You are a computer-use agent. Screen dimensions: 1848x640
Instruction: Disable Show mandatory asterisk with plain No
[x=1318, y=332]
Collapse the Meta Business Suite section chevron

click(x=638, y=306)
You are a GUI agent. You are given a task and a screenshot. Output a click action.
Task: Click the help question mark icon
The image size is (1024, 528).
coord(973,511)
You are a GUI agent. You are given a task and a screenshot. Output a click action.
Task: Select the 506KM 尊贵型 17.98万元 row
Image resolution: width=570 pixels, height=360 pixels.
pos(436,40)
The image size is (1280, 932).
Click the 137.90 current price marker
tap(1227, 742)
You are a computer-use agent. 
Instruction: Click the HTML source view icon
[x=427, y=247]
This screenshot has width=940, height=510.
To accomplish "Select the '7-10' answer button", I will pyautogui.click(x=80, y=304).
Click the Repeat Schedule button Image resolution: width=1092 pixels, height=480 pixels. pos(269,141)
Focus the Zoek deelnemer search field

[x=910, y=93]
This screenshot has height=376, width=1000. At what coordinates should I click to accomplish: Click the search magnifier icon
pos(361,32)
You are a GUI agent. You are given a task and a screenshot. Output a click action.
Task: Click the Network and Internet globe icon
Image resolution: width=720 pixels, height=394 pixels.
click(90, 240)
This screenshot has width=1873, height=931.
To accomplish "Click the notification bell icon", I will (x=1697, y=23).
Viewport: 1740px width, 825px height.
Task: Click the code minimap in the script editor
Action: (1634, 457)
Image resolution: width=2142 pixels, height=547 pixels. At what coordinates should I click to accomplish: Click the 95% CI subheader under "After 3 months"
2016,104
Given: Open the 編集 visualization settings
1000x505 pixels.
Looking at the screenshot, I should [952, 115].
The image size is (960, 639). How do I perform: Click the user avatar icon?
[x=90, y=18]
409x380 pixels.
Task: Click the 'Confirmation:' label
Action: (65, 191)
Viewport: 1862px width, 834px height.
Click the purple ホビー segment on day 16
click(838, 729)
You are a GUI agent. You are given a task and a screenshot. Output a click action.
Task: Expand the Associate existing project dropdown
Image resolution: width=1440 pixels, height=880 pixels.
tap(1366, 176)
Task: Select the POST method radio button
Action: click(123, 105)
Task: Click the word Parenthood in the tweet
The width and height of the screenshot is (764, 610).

-=-=-=-=-

## [What to do]
There is a line above that contains "Click the purple ホビー segment on day 16". Copy it and all later lines through the last, exactly, and leave out the rest.

## [Task result]
Click the purple ホビー segment on day 16
click(838, 729)
You are a GUI agent. You are given a task and a screenshot. Output a click action.
Task: Expand the Associate existing project dropdown
Image resolution: width=1440 pixels, height=880 pixels.
tap(1366, 176)
Task: Select the POST method radio button
Action: click(123, 105)
Task: Click the word Parenthood in the tweet
The width and height of the screenshot is (764, 610).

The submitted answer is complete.